Para King, Cassius Clay (Eli Goree) representa o seguidor ainda imaturo, em sua noite de transformação: para a imprensa que se aglomera na frente do hotel, na noite em que se tornou campeão do mundo, comunica a conversão ao islamismo. Para Jim Brown (Aldis Hodge), reserva o homem desiludido; para Sam Cooke (Leslie Odom Jr.), o capitalista alienado, a quem Malcolm pede músicas engajadas como as de Bob Dylan.
O ativista que paira sobre todos toma parte da letra de “Blowin’ In The Wind” para chamar ao engajamento, à arte com reflexão: “Quantas estradas um homem deve andar antes que possam chamá-lo de homem?”. Cooke fica paralisado. A voz que indica a mudança, durante um programa de televisão, é, ao fim, a vitória daquele que agora fecha os olhos, Malcolm X.

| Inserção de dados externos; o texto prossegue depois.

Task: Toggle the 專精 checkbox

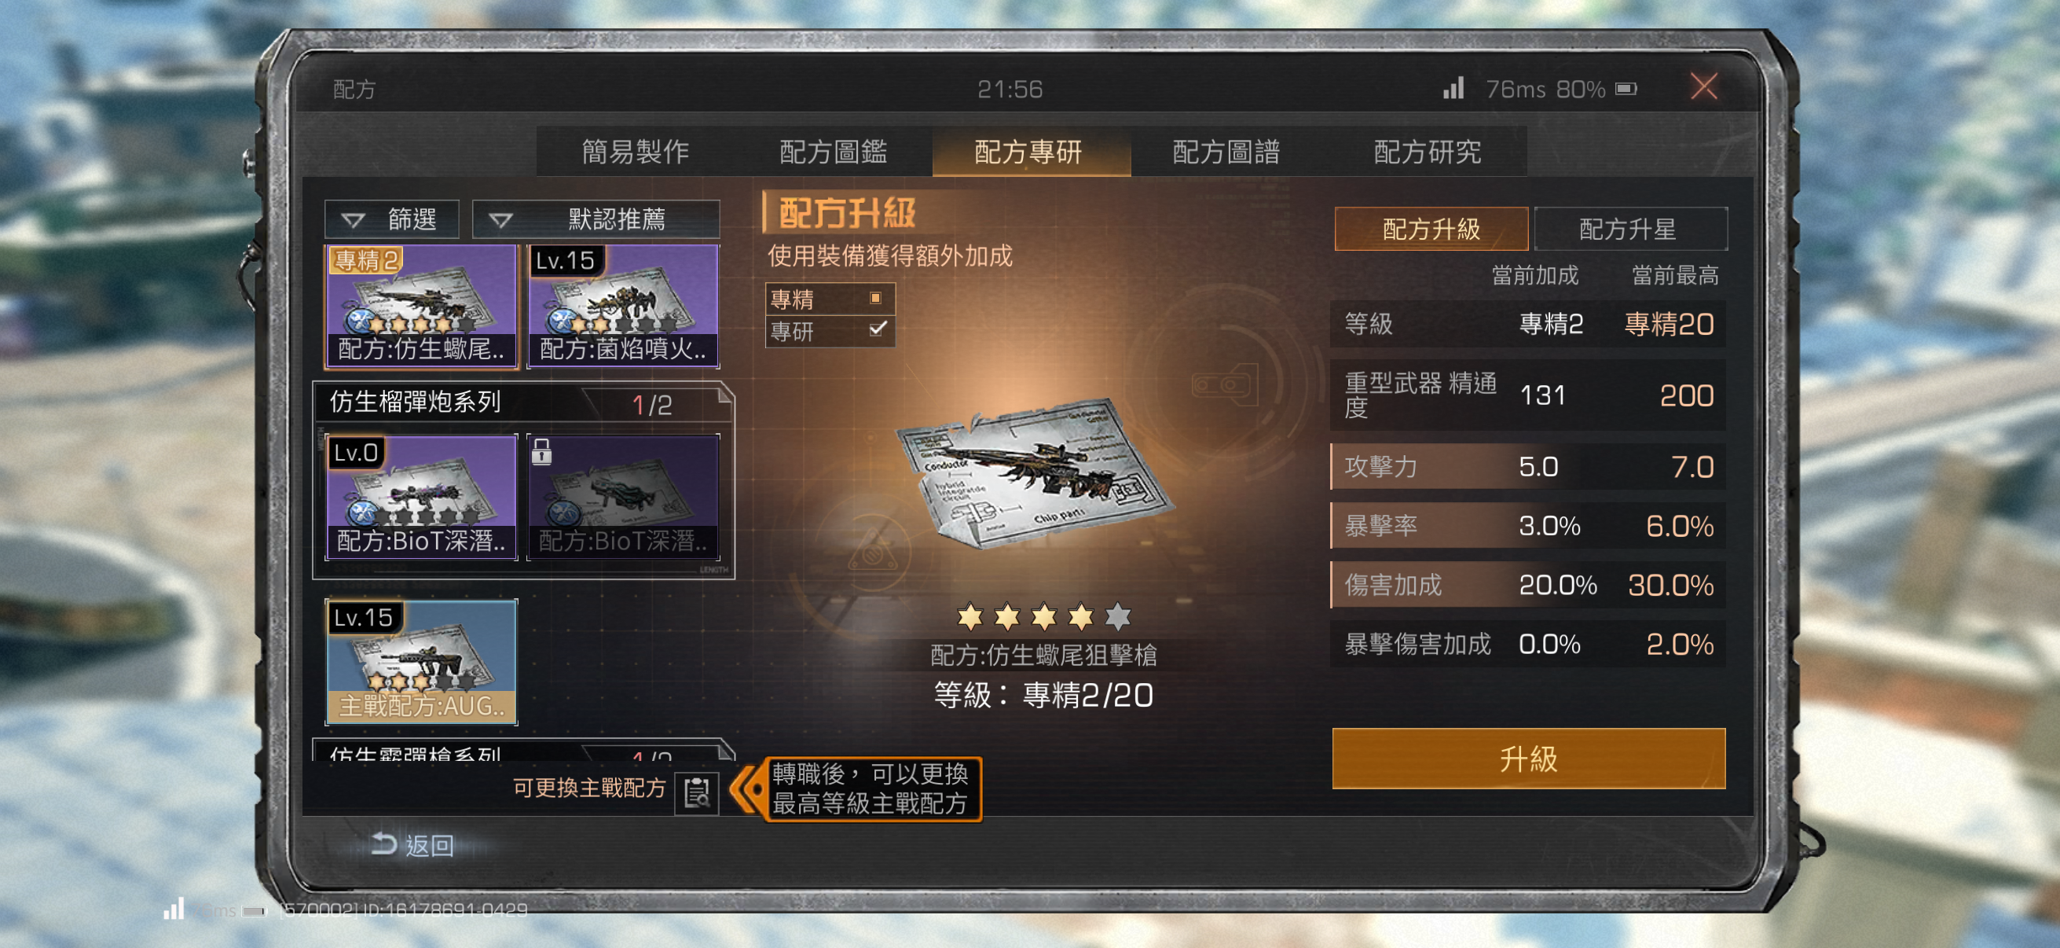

Sem luzes fortes, nos cômodos pequenos do quarto de hotel, o encontro felizmente nunca se torna uma exposição interminável de palavras de ordem e convocações para a batalha. São pessoas que poderiam estar em qualquer outro lugar do mundo naquela noite e resolveram se encontrar, impelidos pelo inexplicável, ainda que nada casual.